If you’re wondering why can’t I get a girl out of my head, you’re in the right place. Allow me to explain why.
You can’t get a girl out of your heart because you’re infatuated, in love, afraid of loss, not accepting of rejection, don’t have anything else to do or invested in one girl prematurely.
These are the most common reasons why someone wouldn’t be able to stop thinking about a girl.
During the early stages of courtship, it’s only natural to feel smitten or infatuated about a girl.
The prospect of new romance is exciting for all of us. Dopamine is flowing through you more than it normally does.
The mystery of this new girl compels you to think about her more and the fantasy of this new romance becoming something special will excite you.
Another reason why guys think about girls all the time is because we are singular in thought.
Unlike women, multitasking and compartmentalizing our thoughts are difficult.
When we start to like someone or get rejected by someone, we will often focus on that most compelling emotion until we’ve reached some sort of mental clarity.

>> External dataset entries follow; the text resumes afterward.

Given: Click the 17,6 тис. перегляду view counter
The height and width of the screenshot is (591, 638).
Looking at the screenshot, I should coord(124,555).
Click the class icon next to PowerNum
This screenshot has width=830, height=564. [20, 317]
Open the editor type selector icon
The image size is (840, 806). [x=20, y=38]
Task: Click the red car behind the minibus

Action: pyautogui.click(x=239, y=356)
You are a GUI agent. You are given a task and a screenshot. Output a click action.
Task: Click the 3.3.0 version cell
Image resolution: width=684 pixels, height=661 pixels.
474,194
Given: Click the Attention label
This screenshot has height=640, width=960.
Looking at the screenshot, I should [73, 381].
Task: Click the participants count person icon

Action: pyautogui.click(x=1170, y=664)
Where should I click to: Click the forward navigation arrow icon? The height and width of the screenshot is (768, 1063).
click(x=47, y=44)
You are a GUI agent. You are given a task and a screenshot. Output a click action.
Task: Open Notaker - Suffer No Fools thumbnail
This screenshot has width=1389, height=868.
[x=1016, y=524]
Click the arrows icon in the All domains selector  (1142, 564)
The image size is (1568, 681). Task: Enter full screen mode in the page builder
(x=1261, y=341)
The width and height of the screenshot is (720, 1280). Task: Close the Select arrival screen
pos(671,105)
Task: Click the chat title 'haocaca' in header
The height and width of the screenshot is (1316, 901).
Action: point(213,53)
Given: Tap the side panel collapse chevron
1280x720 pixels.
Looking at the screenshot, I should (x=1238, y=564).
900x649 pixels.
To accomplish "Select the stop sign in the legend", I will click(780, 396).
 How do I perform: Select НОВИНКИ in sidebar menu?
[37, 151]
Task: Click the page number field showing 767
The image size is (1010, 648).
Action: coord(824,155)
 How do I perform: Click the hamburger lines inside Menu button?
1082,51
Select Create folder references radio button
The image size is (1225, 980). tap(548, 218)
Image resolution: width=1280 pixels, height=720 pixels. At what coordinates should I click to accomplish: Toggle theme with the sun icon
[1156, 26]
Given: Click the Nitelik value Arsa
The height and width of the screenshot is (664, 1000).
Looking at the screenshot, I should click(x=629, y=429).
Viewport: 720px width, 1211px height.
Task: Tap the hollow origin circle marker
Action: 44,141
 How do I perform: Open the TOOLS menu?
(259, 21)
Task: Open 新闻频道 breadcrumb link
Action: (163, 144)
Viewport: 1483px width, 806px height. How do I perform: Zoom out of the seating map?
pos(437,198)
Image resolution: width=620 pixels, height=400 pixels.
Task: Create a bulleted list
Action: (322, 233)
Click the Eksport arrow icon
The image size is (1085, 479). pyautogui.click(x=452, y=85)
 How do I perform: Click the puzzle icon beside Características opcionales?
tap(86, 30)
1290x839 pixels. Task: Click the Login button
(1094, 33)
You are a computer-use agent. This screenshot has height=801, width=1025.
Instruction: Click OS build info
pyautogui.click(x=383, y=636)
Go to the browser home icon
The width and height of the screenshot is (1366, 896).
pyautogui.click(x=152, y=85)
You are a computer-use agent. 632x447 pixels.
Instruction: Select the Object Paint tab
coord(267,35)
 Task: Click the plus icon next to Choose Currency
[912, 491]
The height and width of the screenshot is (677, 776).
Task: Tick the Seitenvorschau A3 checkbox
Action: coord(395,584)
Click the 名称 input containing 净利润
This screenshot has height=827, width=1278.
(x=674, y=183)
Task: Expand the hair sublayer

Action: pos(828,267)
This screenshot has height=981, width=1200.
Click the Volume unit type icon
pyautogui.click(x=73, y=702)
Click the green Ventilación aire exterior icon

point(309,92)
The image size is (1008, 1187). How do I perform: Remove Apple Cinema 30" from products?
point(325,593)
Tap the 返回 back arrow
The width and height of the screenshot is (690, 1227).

With that being said, let’s break down all the reasons for why can’t I get a girl out my head.
We think about girls who we invest in
Naturally, when you invest money, effort, time, attention and care into getting to know someone, it creates feelings of attachment and desire.
All investment also creates a sense of expectations. Because romance is not clear cut at first, it makes us contemplate all the possibilities. We run through different scenarios of how our investment could pay off.
Unfortunately, the problem with investing ourselves in a girl is that we take a risk of failure and loss.
Just that thought alone can drive some guys to overthink.
We don’t want to feel like losers. More often than not, we tend to live in comfort zones so as to avoid failure and loss.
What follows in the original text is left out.